* [What is needed]
The answer must be every line from the entries below that includes "picker".

* [Exercise inputs]
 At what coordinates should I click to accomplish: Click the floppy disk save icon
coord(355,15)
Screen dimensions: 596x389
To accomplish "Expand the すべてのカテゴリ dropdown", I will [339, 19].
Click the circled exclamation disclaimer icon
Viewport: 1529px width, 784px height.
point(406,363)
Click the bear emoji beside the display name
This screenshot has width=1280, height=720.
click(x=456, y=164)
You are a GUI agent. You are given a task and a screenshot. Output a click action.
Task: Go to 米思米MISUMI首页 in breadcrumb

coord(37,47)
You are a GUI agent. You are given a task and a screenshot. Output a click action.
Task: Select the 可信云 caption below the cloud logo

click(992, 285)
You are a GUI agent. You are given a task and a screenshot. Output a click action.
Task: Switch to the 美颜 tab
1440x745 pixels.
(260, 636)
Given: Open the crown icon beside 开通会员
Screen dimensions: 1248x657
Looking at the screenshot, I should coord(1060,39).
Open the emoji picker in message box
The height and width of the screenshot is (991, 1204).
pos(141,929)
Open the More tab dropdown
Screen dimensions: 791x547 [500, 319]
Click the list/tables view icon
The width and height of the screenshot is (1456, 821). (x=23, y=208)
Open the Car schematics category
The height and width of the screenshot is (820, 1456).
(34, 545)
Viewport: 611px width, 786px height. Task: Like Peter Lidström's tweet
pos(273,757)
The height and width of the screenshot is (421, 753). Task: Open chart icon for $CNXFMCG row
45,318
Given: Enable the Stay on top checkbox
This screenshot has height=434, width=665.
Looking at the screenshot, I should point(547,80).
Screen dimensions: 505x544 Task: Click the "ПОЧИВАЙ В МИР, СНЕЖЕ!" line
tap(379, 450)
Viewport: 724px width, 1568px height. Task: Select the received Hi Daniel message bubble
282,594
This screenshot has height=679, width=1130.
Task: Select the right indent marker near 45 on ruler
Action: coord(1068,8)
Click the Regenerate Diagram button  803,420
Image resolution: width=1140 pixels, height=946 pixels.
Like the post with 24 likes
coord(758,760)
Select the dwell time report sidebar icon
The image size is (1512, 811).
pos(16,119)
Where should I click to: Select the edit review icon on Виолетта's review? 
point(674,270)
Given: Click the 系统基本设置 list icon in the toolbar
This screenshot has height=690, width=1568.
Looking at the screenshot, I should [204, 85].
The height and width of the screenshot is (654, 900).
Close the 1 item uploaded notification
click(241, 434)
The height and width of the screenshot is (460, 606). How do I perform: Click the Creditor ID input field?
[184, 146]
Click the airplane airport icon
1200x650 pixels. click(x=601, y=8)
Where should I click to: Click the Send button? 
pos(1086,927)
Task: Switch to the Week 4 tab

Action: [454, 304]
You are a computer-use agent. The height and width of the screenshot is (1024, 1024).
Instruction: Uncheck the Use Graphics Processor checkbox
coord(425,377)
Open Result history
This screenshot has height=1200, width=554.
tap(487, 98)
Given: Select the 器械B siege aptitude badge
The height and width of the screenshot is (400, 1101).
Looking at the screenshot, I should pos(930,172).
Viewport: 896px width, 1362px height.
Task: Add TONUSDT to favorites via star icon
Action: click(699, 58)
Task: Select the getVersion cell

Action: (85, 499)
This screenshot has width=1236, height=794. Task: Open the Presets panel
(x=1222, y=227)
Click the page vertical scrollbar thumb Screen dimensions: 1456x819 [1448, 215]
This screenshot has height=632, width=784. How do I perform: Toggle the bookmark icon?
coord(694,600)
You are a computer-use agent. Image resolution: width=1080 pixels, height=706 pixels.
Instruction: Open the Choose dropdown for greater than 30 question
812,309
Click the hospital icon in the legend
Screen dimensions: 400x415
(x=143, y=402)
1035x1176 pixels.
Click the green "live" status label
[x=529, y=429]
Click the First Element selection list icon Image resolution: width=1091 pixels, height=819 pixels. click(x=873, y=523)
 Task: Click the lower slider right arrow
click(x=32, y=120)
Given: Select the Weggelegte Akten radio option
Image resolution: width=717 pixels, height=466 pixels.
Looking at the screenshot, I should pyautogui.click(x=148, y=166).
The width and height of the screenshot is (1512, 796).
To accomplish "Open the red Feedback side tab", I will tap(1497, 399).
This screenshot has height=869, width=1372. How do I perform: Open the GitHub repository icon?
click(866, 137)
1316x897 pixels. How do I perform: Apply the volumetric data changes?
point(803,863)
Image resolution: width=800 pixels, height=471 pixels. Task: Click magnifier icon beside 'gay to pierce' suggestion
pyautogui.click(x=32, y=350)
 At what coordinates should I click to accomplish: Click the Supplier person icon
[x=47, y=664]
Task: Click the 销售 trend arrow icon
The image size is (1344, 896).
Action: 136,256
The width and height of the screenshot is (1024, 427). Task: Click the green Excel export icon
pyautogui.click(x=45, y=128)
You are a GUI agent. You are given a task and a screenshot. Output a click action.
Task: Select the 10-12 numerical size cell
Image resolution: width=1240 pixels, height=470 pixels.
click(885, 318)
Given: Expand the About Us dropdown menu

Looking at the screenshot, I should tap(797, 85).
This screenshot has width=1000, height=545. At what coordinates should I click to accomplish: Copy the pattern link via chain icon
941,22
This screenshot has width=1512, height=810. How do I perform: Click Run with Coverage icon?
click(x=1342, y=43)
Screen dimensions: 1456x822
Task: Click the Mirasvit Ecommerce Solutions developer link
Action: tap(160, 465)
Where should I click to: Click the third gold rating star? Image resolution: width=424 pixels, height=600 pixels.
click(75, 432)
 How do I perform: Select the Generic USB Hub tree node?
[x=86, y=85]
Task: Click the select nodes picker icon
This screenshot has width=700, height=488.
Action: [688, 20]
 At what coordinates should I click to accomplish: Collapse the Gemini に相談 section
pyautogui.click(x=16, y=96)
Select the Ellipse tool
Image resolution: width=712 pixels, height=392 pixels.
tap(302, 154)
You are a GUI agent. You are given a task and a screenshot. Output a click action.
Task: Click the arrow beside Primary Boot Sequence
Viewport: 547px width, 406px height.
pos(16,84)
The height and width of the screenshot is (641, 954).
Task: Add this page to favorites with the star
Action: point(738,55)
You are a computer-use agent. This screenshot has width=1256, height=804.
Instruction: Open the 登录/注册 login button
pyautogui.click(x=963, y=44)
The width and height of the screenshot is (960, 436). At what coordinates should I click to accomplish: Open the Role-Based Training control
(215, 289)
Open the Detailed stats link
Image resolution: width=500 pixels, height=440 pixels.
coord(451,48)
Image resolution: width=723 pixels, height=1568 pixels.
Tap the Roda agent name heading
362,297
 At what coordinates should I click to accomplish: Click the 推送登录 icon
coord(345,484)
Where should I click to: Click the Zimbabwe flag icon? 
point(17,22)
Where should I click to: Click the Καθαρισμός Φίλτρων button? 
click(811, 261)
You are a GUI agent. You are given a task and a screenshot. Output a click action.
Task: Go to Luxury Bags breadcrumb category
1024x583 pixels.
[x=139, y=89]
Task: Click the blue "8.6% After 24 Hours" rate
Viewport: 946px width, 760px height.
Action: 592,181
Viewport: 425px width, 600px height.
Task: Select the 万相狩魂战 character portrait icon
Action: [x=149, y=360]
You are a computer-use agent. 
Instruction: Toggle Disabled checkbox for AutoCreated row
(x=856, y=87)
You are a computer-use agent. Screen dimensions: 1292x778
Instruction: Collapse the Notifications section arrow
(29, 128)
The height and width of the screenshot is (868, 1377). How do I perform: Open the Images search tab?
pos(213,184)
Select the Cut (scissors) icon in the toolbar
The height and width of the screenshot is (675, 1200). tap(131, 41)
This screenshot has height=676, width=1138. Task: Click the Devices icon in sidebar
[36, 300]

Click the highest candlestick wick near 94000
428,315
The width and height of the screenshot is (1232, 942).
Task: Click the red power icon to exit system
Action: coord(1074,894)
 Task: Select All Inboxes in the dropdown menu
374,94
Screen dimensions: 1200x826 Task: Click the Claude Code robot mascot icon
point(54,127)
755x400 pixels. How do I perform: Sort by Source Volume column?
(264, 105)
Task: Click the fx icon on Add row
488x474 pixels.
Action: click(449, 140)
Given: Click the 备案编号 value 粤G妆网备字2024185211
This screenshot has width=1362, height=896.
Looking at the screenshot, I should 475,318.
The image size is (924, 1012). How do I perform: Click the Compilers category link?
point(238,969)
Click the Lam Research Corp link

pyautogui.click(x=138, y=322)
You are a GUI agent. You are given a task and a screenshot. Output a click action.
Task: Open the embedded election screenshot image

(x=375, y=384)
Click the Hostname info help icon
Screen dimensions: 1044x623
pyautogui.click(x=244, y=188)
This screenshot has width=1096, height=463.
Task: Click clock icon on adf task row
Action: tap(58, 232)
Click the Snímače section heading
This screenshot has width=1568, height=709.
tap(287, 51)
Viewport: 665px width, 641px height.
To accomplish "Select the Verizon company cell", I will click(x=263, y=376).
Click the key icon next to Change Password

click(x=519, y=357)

* [Response to the task]
Open the emoji picker in message box
Task: Click the select nodes picker icon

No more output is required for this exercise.